**Article:**
═══
# Phrag Saint Ouen



## parvi_17 (Sep 12, 2007)

This plant orginates from Ecuagenera. I bought it exactly one year ago at the end of its blooming cycle at my society's meeting that month. Now it's blooming for me again, this time with two spikes. Only one spike has opened any buds so far, but it has 2 flowers open at once. It has turned out to be a great little plant. My only complaint is that it climbs out of the pot - I've had to pot it twice since I got it (it was originally bare root) to accommodate the long rhizome, which even now is protruding an inch out of the pot! The color in the photo is more or less true.


----------



## SlipperFan (Sep 12, 2007)

I love it! It's wonderful!!!


----------



## Candace (Sep 12, 2007)

Cute.


----------



## Ron-NY (Sep 12, 2007)
═══
**Exercise 1:** Give the records as a numbered list with blank lines left out, from the start of the records through the line containing "(x=1326, y=288)", both ends included.
═══
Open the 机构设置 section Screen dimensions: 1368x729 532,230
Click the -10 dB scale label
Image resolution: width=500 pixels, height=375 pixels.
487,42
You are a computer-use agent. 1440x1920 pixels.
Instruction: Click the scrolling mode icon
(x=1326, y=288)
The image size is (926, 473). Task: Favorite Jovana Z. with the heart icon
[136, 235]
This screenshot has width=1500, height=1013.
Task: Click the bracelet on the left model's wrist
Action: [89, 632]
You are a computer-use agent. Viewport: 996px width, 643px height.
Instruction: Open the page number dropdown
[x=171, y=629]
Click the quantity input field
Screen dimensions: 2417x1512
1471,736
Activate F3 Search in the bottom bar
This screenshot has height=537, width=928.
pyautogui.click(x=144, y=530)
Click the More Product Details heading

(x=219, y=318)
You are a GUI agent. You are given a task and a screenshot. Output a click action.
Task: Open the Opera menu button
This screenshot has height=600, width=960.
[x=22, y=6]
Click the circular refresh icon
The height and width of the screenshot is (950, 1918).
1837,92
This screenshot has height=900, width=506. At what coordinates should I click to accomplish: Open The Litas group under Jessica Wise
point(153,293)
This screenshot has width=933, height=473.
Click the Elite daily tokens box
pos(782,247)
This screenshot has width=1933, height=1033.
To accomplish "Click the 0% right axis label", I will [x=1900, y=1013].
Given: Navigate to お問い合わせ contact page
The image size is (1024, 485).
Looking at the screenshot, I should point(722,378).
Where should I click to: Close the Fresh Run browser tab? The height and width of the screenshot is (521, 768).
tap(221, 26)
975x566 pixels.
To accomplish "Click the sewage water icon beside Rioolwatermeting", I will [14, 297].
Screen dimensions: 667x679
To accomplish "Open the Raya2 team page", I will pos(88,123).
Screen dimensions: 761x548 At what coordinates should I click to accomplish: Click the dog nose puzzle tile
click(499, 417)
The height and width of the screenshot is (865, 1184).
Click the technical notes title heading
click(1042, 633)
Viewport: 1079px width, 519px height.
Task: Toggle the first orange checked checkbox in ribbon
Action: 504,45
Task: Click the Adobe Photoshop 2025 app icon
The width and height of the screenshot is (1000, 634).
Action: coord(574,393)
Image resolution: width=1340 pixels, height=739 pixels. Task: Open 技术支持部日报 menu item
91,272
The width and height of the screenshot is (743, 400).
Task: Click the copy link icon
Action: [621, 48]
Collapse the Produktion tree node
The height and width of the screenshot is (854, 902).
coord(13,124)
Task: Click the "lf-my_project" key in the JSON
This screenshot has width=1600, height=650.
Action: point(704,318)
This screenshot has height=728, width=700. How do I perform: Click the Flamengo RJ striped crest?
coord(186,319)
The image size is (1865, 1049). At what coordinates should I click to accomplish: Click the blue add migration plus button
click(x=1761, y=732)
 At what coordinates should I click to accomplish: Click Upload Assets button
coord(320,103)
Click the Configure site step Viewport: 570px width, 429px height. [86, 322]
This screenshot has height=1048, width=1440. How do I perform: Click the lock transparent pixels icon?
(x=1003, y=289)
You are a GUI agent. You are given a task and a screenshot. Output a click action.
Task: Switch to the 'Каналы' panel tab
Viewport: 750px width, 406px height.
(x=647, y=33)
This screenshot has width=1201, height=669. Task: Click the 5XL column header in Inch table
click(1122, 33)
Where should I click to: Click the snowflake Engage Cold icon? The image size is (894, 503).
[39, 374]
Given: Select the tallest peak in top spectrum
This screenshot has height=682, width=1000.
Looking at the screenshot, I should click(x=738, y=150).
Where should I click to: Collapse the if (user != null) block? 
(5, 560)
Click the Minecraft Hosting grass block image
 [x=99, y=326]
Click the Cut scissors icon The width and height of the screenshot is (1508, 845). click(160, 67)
═══
**Exercise 2:**
Answer these about the Phrag Saint Ouen thread, one per line:
(a) Where does the plant originate from?
(b) How far is the rhizome protruding out of the pot?
(c) What did Candace post in reply?

**Correct output 1:**
1. Open the 机构设置 section Screen dimensions: 1368x729 532,230
2. Click the -10 dB scale label
3. Image resolution: width=500 pixels, height=375 pixels.
4. 487,42
5. You are a computer-use agent. 1440x1920 pixels.
6. Instruction: Click the scrolling mode icon
7. (x=1326, y=288)

**Correct output 2:**
(a) Ecuagenera
(b) An inch
(c) Cute.